Defending Alden

This paper was written for my History of the American Revolution class this past semester. This was the final paper and was written to defend a quote by John Richard Alden, a noted historian on the American Revolution.

(Footnotes will be added to the works cited page)

John Richard Alden once wrote,[1] The British government seemed unconcerned about how the colonists felt about the new taxes they would lay upon the colonies. However, in a few short years, King George would be sending large amounts of troops to the colonies to calm the tensions between Britain and the colonies. King George and Parliament would soon learn just how serious the colonists felt about maintaining their autonomy and freedom.
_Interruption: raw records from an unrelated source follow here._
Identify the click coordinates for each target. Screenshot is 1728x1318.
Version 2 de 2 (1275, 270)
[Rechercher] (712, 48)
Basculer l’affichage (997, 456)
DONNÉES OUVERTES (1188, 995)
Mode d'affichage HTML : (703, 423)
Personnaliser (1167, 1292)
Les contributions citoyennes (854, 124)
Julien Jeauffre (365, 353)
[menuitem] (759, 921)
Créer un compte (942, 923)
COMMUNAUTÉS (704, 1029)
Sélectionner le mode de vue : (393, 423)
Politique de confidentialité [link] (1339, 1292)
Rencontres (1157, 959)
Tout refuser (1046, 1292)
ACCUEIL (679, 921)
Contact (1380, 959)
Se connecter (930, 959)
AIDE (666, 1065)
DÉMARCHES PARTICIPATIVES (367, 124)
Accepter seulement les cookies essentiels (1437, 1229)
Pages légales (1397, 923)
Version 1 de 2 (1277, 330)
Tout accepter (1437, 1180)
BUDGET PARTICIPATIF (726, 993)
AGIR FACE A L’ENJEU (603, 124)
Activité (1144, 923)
A wide ocean both physically and politically stood between Great Britain and what was once the American Colonies. While the colonial residents understood they were part of King George’s kingdom, the distance meant the rule of the King and Parliament had little affected their daily lives. This gave the colonists a great deal of freedom to enact their own laws inside the colonies, and local governing bodies were established and served the will of the individual colonies. This ability to self- govern was trounced upon when the British Parliament began to rely on new taxes and tariffs to pay for the Seven Years War (French and Indian war). Anger that grew between the colonists and the leaders in Britain made the political ocean seem significantly wider.
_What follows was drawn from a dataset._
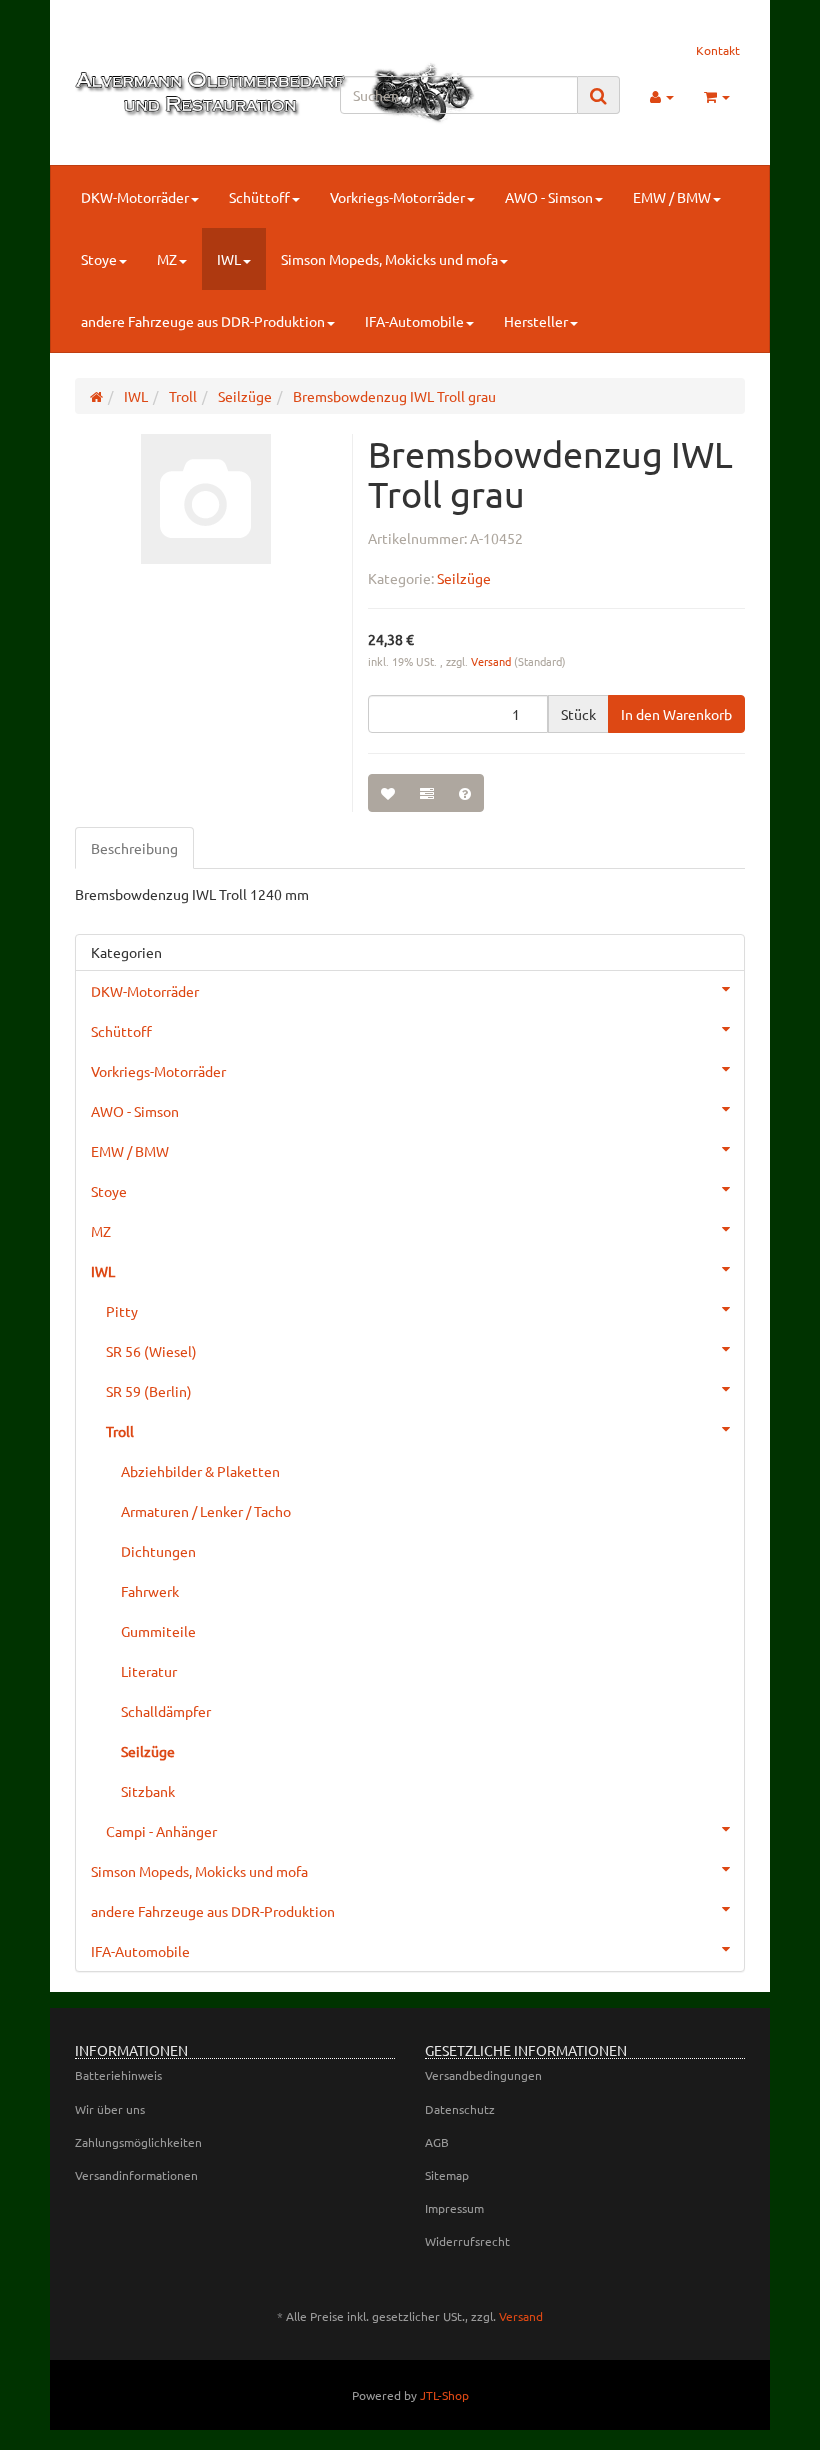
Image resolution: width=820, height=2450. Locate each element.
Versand (492, 661)
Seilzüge (464, 578)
The colonists had already pushed the idea of self-governance, prior to parliament pushing tariffs on the colonists. Over 20 colonists from several different colonies gathered in Albany, New York in 1754. The delegates debated and agreed on a plan by Benjamin Frankin to form a Grand Council of the colonists with a President General to be appointed by the crown. This Grand Council would be able to make laws for the colonies so long as they were “agreeable to the laws of England.”[2] The Grand Council would also have to send a document of all laws passed to the King for review.  The colonists were organized and ready for self-rule, Parliament’s first blunder was interfering in the colonies without considering the rights of the colonists and allowing the colonies to give their own ideas on how to pay for the military protection.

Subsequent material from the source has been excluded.